··· Data for review ···
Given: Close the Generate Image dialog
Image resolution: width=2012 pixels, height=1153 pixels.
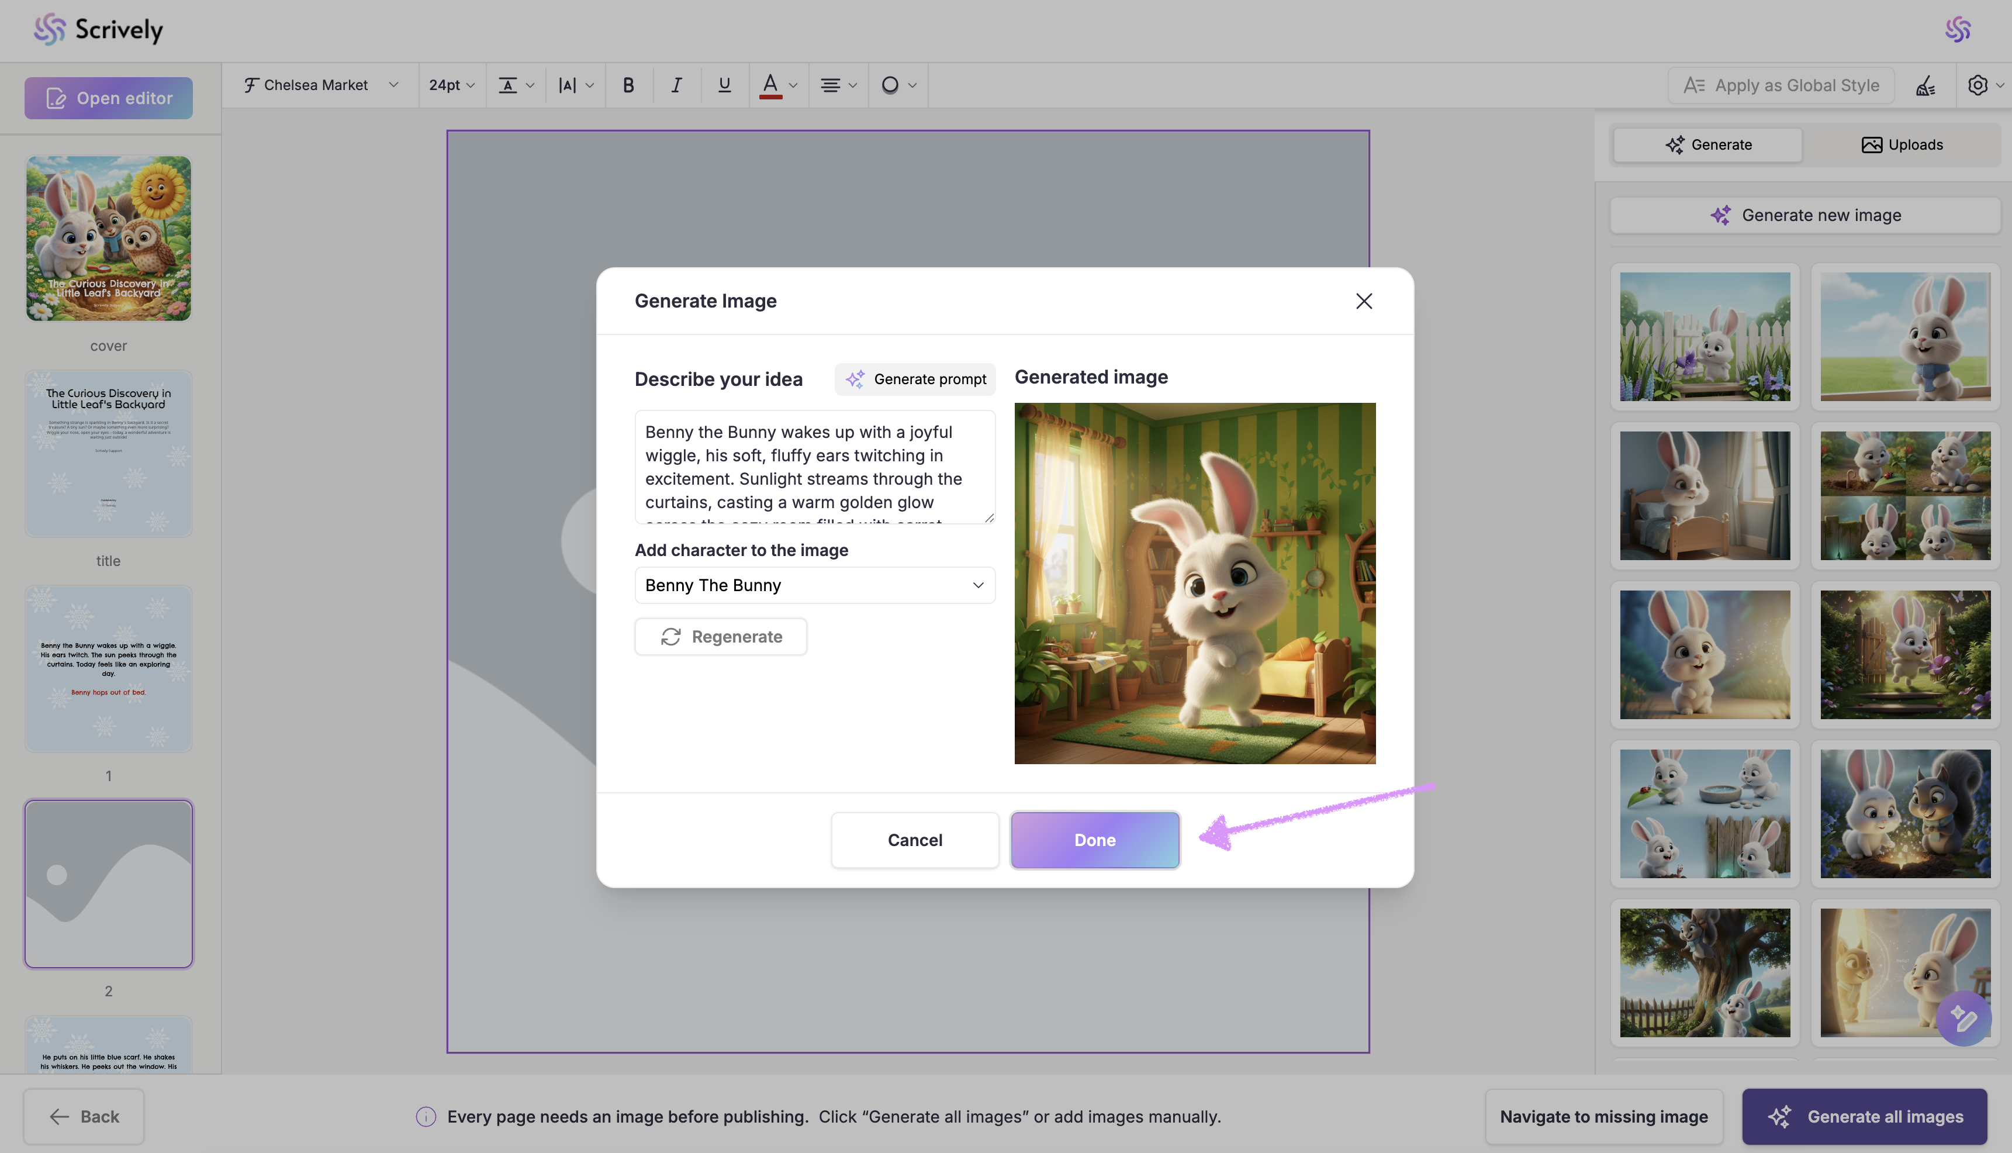Looking at the screenshot, I should click(x=1363, y=301).
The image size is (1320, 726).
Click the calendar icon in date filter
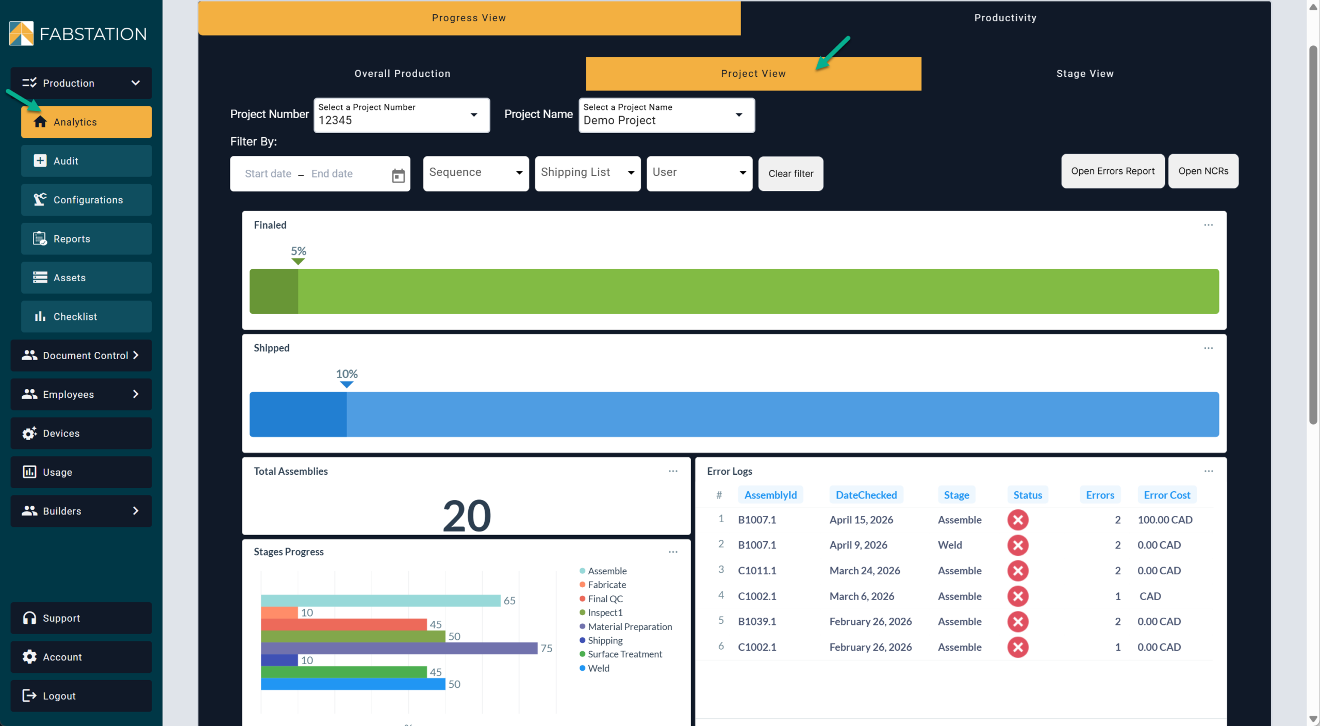click(398, 175)
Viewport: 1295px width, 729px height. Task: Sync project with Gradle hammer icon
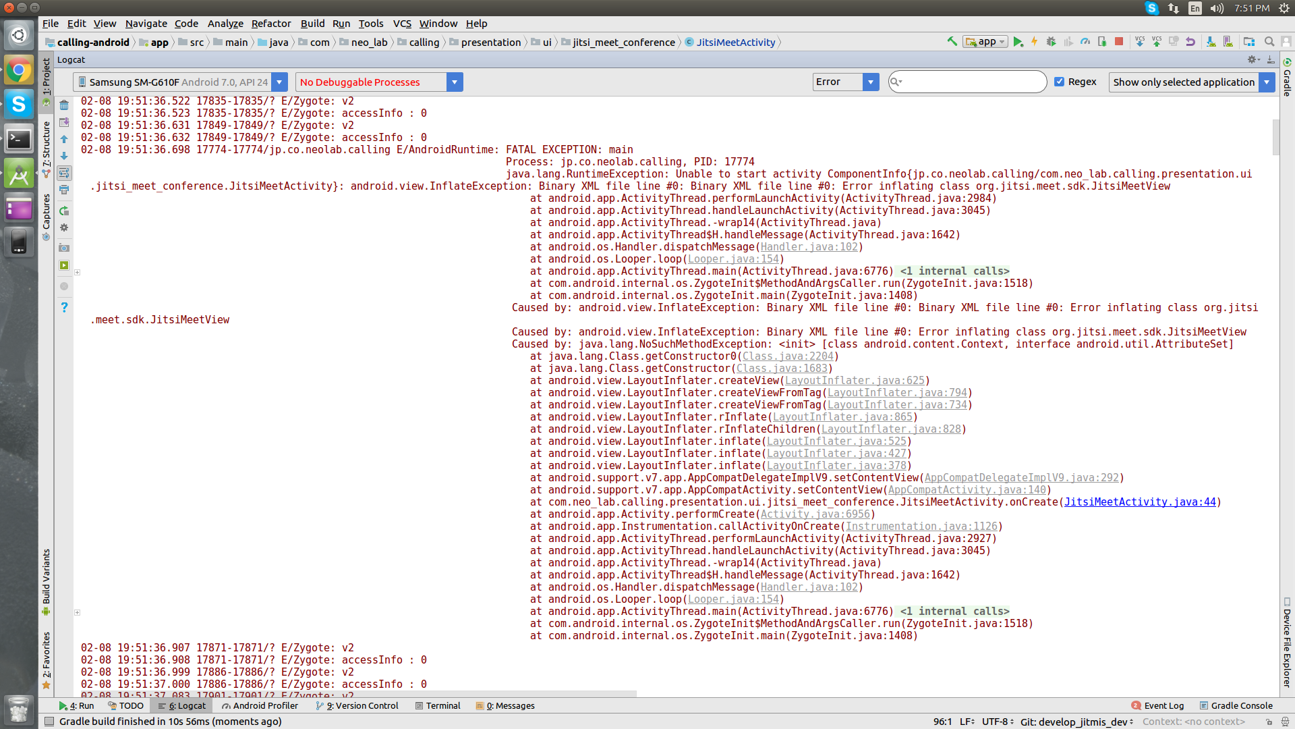tap(952, 42)
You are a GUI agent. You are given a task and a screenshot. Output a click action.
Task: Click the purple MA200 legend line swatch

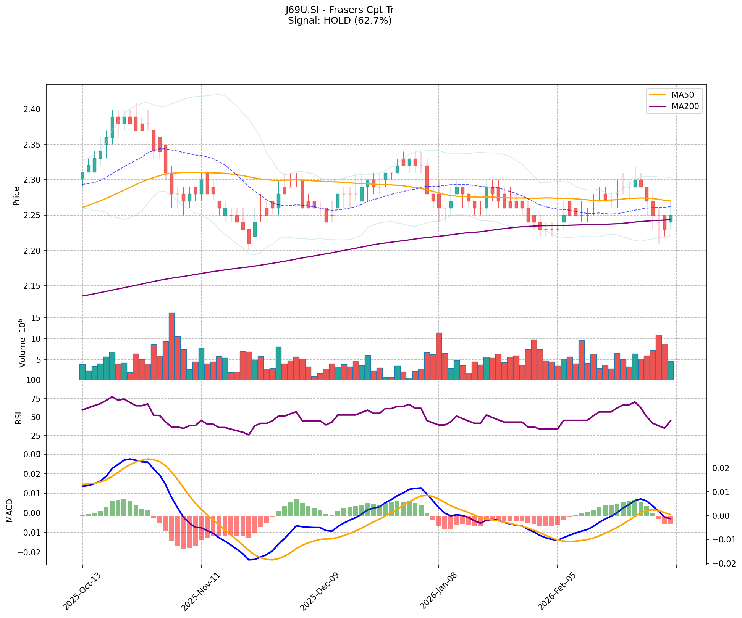click(658, 106)
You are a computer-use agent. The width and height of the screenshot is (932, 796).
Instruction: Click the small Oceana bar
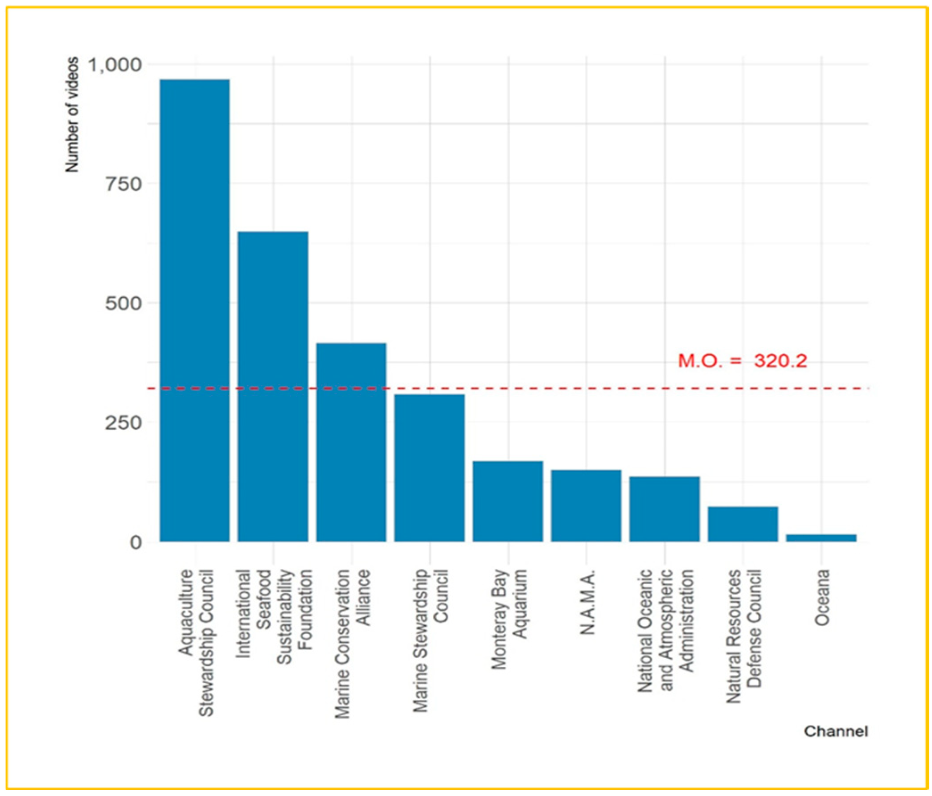821,537
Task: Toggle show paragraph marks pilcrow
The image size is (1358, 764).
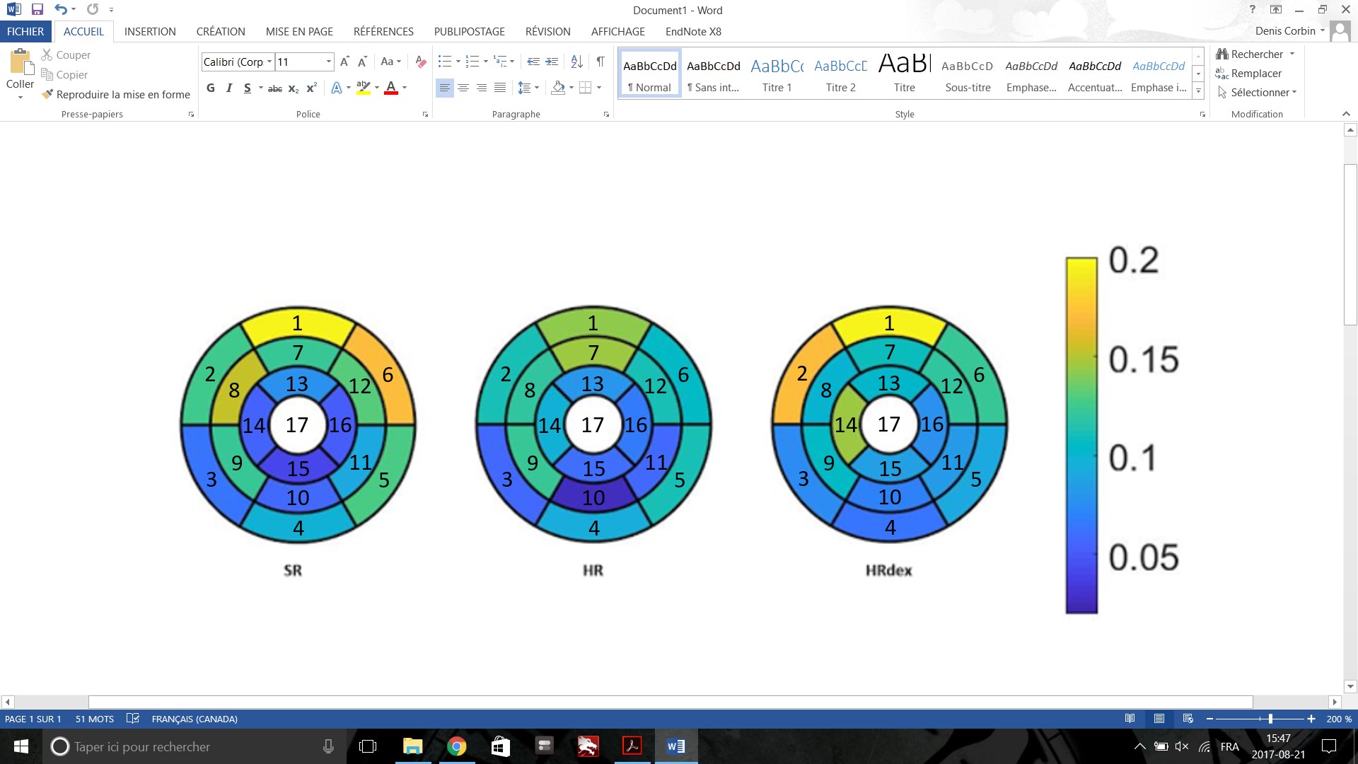Action: (x=600, y=62)
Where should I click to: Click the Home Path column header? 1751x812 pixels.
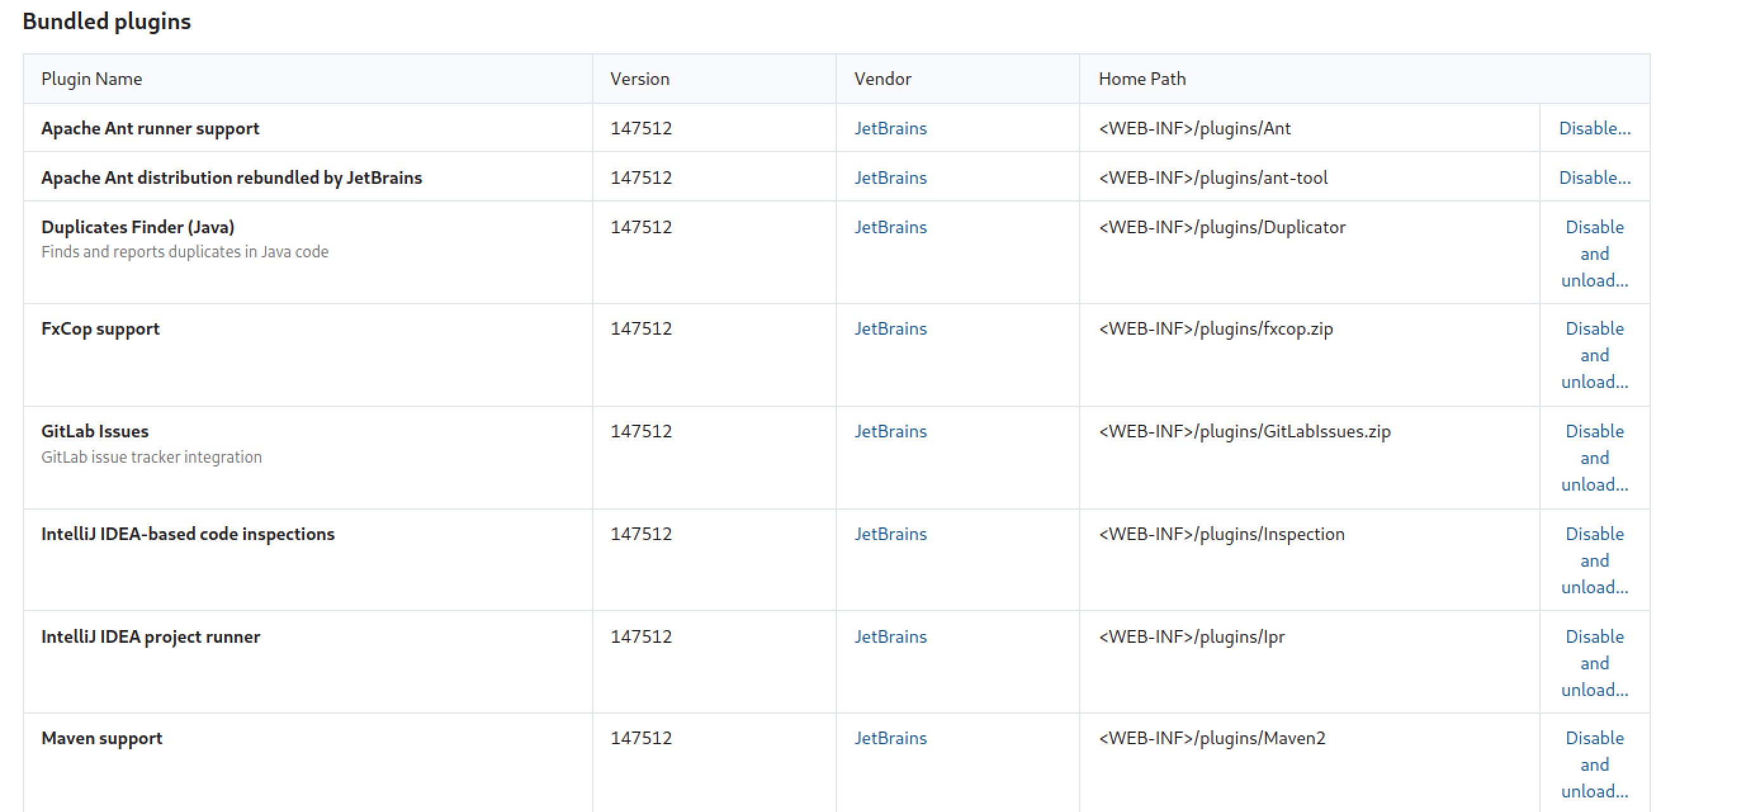click(1141, 79)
···
Task prompt: Starting from the records above, filter out all lines except those containing the word "agent".

Exercise solution:
You are a GUI agent. You are given a task and a screenshot. Output a click action.
You are a computer-use agent. The width and height of the screenshot is (932, 796).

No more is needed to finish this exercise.